Premise 2: Doctors must do what’s best for the public health.
Premise 2.1: Keeping the fact that the patient has HIV confidential poses substantial risks to public health.
Premise 3: Patients have a right to know that their information is private.
Premise 3.1; Revealing the patients information breaks the patients trust.
Premise 4: Doctors should prevent the spread of pathogens and viruses if possible.
Premise 4.1: Revealing the patients status may prevent HIV/AIDS from spreading further.
Conclusion: Therefore, the doctor should break the patients confidentiality because it will possibly save people from contracting HIV/AIDS. It will also prevent the further expansion of HIV. The patients trust may be broken, but more people are helped with this route and the disease is quelled. But even afterwards, the patient may realise that it was for the greater good, so it may lessen the pain.
Application of duty-based ethics to my ethical dilemma
Premise 1: Doctors have a duty to protect people
Premise 2: Doctors have a duty to keep a patients confidentiality.
Premise 3: Doctors have a duty to prevent the spread of disease.
Conclusion: Therefore, the doctor should break the patients confidentiality and disclose the information because doing so will protect more people and fulfill more of the duties than the opposite option will. His duties require him to choose to disclose the information.
Application of virtue ethics to my ethical dilemma
Premise 1: Choosing to break the patients confidentiality will allow the doctor to be redeemed personally.
Premise 2: Knowing that he is preventing the spread of HIV/AIDS by breaking the patients confidentiality is good for his moral character.
Premise 3: Knowing that he lost the trust of his patient by breaking the patients confidentiality is bad for his moral character.
Conclusion: Therefore, the doctor should break the patients confidentiality because he will get more out of it morally than keeping the information private.
Application of rights to the ethical dilemma
Premise 1: The patient has a right to privacy.
Premise 2: The public has a right to be able to avoid contracting HIV/AIDS.
Premise 3: The public has a right to not have to worry about an increasing yet preventable disease.
Premise 4: Right to life.
Conclusion: Therefore, the doctor should break the patients confidentiality because it protects the most rights. It only breaks the patients right to confidentiality. Keeping the information private may even threaten some peoples right to life by allowing them to contract this slow yet deadly disease.
Application of medical principles to the ethical dilemma
Premise 1: Breaking a patients confidentiality violates his autonomy.
Premise 2: Breaking the patients confidentiality is a beneficent act for the public.

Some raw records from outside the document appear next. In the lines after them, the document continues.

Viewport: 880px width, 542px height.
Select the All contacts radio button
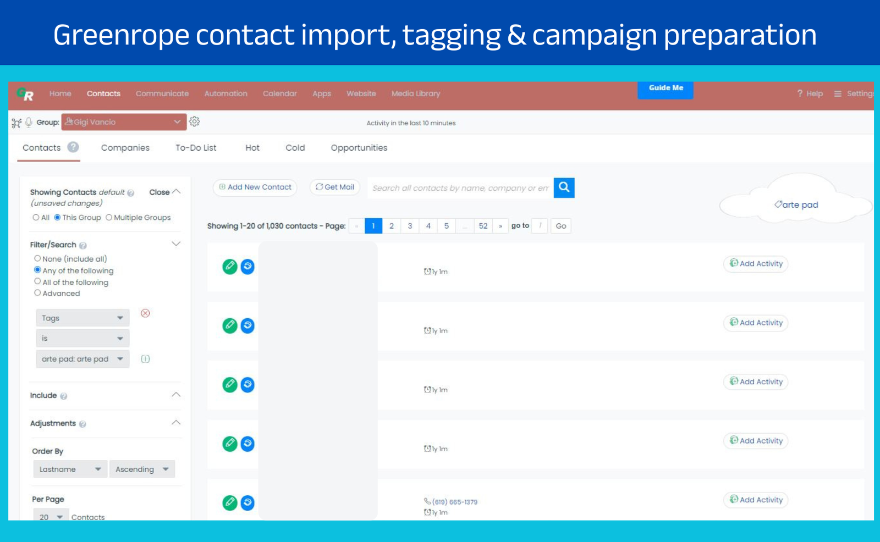pyautogui.click(x=36, y=218)
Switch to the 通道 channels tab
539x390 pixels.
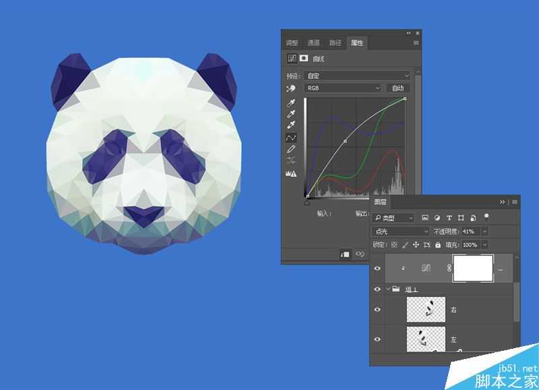[x=313, y=43]
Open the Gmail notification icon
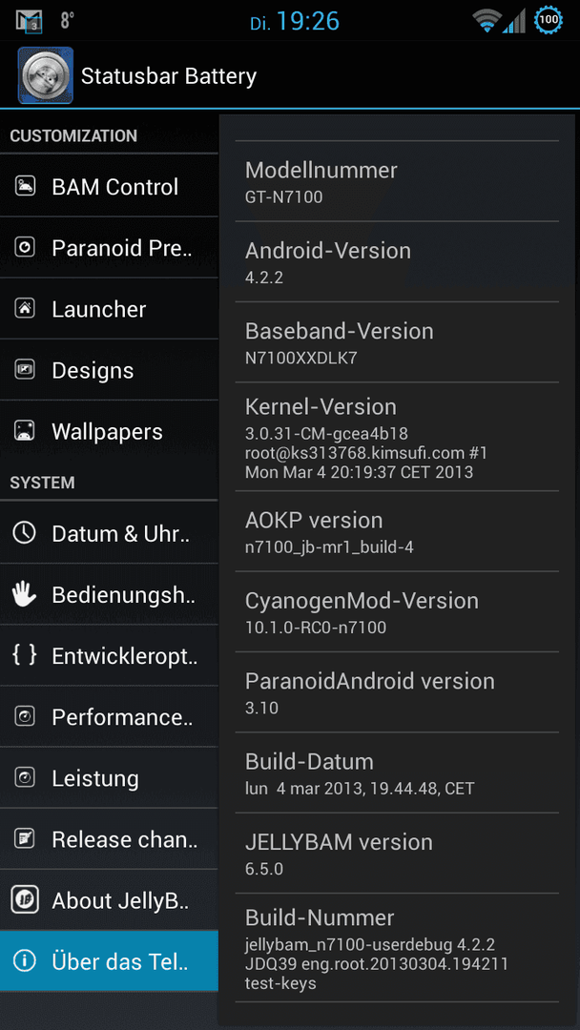This screenshot has height=1030, width=580. tap(29, 22)
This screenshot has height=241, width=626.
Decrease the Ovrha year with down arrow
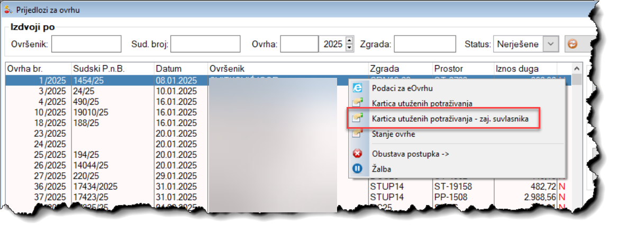(349, 48)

Premise 2.1: Breaking the patients confidentiality is not a beneficent act for the patient.
Premise 3: Breaking the patients confidentiality is the least harmful choice.
Premise 4: Breaking the patients confidentiality is a just act because it provides the most good for the most people.
Conclusion: Therefore, the doctor should break the patients confidentiality because it promotes the most medical principles positively.